[[ PROVIDED ENTRIES open ]]
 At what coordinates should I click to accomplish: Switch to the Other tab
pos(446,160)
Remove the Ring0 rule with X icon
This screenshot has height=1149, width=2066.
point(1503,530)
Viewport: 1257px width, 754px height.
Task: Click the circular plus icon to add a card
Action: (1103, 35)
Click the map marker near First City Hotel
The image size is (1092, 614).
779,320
[[ PROVIDED ENTRIES closed ]]
→ **WHAT TO WORK ON**: Exactly as they appear, print the lines from the one holding "Remove the Ring0 rule with X icon" through the final line of the entries, and no others.

→ **EXERCISE SOLUTION**:
Remove the Ring0 rule with X icon
This screenshot has height=1149, width=2066.
point(1503,530)
Viewport: 1257px width, 754px height.
Task: Click the circular plus icon to add a card
Action: (1103, 35)
Click the map marker near First City Hotel
The image size is (1092, 614).
779,320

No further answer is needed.